To sustain the trust that is the foundation of the patient-physician relationship and to reassure patients that their welfare is the physician's primary priority, physicians who participate in fundraising should:
(a) Assure patients that they need not contribute in order to continue receiving quality care.
(b) Refrain from directly soliciting contributions from their own patients, especially during clinical encounters.
(c) Solicit contributions by making information available, for example, in their office reception areas or by speaking at fundraising events.
(d) Protect patient privacy and confidentiality by not acknowledging that a patient is under the physician’s care when approached by fundraising personnel without the prior consent of the patient.

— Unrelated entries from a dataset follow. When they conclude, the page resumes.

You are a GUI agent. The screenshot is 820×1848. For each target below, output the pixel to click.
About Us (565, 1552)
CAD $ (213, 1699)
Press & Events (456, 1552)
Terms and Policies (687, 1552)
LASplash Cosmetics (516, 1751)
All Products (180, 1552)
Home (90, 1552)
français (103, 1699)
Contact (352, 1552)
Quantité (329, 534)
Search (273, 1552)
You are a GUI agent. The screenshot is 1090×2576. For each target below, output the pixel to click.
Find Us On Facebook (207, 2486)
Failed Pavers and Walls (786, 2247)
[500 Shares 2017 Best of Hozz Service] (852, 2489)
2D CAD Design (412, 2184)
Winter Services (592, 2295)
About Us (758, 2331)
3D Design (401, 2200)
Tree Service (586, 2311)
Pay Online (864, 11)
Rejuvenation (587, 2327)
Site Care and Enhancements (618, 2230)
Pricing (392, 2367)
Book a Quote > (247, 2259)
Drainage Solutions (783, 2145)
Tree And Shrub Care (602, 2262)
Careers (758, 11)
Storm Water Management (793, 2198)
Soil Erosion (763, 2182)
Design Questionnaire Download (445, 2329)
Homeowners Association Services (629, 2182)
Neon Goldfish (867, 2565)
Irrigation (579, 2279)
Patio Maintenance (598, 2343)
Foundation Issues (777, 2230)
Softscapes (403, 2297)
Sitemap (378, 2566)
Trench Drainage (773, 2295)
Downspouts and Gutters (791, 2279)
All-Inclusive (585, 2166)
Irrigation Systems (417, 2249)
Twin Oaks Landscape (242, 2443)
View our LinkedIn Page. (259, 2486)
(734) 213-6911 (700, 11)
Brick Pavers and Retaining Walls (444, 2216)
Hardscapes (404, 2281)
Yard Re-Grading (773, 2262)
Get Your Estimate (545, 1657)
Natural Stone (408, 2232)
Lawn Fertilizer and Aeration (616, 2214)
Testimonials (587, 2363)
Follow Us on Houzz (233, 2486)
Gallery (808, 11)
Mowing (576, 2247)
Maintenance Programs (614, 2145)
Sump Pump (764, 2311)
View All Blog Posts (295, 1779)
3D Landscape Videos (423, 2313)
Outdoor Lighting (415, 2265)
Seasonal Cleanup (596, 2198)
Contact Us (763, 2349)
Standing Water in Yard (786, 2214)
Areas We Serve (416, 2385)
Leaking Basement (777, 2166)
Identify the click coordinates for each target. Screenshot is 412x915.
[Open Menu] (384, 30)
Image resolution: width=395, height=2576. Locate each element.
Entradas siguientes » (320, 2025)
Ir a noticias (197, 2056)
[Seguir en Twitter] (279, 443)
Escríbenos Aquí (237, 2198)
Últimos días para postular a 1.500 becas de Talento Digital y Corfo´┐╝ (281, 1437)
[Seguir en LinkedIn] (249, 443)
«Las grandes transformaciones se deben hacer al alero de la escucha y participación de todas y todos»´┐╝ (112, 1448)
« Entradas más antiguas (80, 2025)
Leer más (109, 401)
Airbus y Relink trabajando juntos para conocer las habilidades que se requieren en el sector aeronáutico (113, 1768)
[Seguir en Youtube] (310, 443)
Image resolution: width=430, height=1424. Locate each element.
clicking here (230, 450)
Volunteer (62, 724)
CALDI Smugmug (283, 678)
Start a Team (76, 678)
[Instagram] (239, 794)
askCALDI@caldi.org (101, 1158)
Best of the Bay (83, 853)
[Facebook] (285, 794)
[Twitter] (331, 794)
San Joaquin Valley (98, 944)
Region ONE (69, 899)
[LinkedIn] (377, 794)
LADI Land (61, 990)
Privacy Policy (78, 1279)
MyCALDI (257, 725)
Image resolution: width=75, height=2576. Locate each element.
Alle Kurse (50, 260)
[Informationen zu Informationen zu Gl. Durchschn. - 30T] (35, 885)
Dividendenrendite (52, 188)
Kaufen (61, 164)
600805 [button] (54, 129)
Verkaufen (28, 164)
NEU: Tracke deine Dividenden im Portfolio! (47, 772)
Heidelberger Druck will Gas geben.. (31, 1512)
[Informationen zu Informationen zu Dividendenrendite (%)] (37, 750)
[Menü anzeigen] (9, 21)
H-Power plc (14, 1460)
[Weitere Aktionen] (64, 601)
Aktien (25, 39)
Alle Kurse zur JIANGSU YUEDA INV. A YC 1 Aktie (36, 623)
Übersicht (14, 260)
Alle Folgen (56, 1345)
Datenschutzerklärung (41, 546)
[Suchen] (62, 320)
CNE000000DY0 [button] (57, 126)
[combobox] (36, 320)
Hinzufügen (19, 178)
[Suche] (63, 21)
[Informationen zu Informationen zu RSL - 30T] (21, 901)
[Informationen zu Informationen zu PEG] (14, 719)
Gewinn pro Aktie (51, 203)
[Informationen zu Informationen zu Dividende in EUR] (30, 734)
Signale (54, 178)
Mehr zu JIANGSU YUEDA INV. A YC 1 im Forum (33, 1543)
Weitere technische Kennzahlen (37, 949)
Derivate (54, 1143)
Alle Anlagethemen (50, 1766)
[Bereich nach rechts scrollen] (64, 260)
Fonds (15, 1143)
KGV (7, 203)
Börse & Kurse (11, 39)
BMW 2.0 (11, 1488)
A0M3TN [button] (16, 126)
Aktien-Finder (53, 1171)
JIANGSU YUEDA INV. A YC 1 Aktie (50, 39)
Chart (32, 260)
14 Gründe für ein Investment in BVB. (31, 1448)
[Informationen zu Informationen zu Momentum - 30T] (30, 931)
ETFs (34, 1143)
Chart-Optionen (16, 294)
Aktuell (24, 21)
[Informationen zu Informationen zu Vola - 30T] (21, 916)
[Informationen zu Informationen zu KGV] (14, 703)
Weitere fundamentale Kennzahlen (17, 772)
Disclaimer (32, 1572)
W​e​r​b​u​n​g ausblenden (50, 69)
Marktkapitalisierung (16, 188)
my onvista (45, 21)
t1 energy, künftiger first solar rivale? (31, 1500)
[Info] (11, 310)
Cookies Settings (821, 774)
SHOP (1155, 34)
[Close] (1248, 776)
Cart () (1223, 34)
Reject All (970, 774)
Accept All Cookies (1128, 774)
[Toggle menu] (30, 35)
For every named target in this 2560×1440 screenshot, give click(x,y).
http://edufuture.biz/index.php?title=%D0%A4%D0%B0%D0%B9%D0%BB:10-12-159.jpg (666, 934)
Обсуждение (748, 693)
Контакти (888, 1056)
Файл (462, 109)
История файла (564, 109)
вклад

(e) Obtain permission from the patient before releasing information for purposes of fundraising when the nature of the physician’s practice could make it possible to identify the medical services provided or the patient's diagnosis.
(f) Refer patients or families who wish to make charitable contributions to appropriate information or fundraising personnel.
(g) Be sensitive to the likelihood that they may be perceived to be acting in their professional role when participating in fundraising activities as a member of the general community.
More go-to guidance
Chapter 2 of the Code, also features opinions on informed consent, using placebo in clinical practice, genetic testing of children and professionalism on social media.
The Code of Medical Ethics is updated periodically to address the changing conditions of medicine. The new edition, adopted in June 2016, is the culmination of an eight-year project to comprehensively review, update and reorganize guidance to ensure that the Code remains timely and easy to use for physicians in teaching and in practice.